• [Extracted text]
____
Extended Data Fig. 1 Degradation process of three hydrogel substrates.

a, Chemical structures of metagel components. b, Schematic of polymer network fracture process of three hydrogel matrices. c, Quantitative degradation records of three hydrogel matrices in vitro. Data are represented as mean value ±S.D. (n = 3 independent samples).

Extended Data Fig. 2 Simulated sound reflection of deformed metagel due to various environmental changes.

a, Scattered sound fields of metagels at different pressure. b, Peak frequency shifts of pressure-metagel when environmental pressure changes. c, Scattered sound fields of metagels at different temperature. d, Peak frequency shifts of temperature-metagel when environmental temperature changes. e, Scattered sound fields of metagels at different pH. f, Peak frequency shifts of pH-metagel when environmental pH changes.

Extended Data Fig. 3 The workflow of metagel-ultrasonic sensing.

A detailed description can be found in the Supplementary Information.

Extended Data Fig. 4 In vitro pressure and temperature measurements.

a, Experimental setup for pressure measurement. b, Range performance of pressure-metagel. c, Accuracy performance of pressure-metagel. d-f, Multiple tests of pressure-metagel recordings on days 1, 3, and 8, respectively. g-h, Setup for temperature measurement. i, Accuracy performance of temperature-metagel. j-l, Multiple tests of pressure-metagel recordings on days 1, 3, and 8, respectively.

Extended Data Fig. 5 Anti-fatigue properties of pressure-metagel.
____
• [Supplied information]

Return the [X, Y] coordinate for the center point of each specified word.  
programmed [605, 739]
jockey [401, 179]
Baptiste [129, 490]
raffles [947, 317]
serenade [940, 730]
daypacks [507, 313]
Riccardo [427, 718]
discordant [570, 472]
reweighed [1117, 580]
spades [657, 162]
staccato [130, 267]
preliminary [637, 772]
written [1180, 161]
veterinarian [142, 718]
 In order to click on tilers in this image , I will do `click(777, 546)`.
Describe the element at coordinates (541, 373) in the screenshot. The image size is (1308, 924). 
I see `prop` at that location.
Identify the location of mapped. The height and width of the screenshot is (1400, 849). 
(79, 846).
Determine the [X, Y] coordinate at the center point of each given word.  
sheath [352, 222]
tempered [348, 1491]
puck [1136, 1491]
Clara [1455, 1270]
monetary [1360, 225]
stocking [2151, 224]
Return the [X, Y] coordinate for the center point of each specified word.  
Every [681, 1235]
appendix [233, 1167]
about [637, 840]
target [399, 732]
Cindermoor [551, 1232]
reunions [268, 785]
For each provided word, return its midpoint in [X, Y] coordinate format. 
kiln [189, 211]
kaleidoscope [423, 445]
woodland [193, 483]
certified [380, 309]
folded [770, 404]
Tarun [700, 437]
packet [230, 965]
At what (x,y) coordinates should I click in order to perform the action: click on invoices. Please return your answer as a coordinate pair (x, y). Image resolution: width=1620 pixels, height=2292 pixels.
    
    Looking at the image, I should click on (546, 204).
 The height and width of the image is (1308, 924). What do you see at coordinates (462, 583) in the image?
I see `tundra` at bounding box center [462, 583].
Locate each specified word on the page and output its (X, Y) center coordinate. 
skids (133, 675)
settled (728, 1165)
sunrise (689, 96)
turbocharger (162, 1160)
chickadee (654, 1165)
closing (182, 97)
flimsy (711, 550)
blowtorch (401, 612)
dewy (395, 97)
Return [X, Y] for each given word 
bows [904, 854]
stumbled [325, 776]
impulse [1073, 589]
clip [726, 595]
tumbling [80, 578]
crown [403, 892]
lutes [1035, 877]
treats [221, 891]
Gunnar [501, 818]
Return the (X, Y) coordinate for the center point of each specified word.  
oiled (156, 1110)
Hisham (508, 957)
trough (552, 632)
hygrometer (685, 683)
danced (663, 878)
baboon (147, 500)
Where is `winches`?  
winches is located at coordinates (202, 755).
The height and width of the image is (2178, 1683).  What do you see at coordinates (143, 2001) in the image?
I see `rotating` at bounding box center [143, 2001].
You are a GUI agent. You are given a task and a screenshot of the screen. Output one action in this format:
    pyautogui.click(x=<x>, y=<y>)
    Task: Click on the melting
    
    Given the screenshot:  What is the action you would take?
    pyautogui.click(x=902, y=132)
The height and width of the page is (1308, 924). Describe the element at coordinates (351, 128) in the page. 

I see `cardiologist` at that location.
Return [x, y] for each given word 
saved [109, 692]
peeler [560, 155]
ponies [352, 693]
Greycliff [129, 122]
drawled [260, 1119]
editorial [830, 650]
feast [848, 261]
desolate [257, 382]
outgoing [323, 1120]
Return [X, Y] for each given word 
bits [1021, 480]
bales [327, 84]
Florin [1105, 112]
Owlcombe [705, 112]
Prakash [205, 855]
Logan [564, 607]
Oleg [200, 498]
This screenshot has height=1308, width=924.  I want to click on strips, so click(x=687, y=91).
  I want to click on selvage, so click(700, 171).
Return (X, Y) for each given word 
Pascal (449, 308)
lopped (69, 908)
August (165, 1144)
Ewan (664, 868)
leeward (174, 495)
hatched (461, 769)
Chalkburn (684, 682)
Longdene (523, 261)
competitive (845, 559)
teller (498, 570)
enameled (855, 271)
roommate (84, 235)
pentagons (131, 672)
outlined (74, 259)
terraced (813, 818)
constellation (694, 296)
____
• [Activity list]
1. In the metagel figure captions, how many independent samples underlie the quantitative degradation records of the three hydrogel matrices?
2. Continue the metagel figure captions, starting after their last line.

• [Task-by-task results]
1. Three independent samples (n = 3).

2.
a, Ultrasonic frequency shift of the metagel recorded during more than 2600 pressurization cycles. b-c, Pressure measured at the first 8 circles and the last 8 circles during the test, respectively.

Extended Data Fig. 6 Impact of individual factors on pressure, temperature, and pH metagels.

a, Schematic of experimental setup for multi-metagel measurement. For pressure measurement, the multi-metagel sample is placed in a sealed chamber. b-c, Photograph and ultrasonic image of multi-metagel sample, enabling concurrent monitoring of three metagels. d-f, Frequency response of three metagel to environmental changes in pressure, temperature, and pH, respectively.

Extended Data Fig. 7 Combined effect of environmental pressure and temperature changes on three metagels.

a, Experimental setup for assessing variations in two environmental factors: pressure is manipulated by adjusting liquid volume in a closed chamber, while temperature or pH is altered by completely replacing the chamber’s liquid with one of different temperature or pH. b, Photograph displaying a multi-metagel sample in a closed chamber. c, Frequency response of three metagels to environmental pressure changes at initial environmental temperatures of 36 °C, and initial pH of 7.6. Throughout the experiment, the solution temperature gradually decreases. d, Decoupled pressure, temperature, and pH from the data in c.

Extended Data Fig. 8 In vivo biocompatibility of metagel in rats.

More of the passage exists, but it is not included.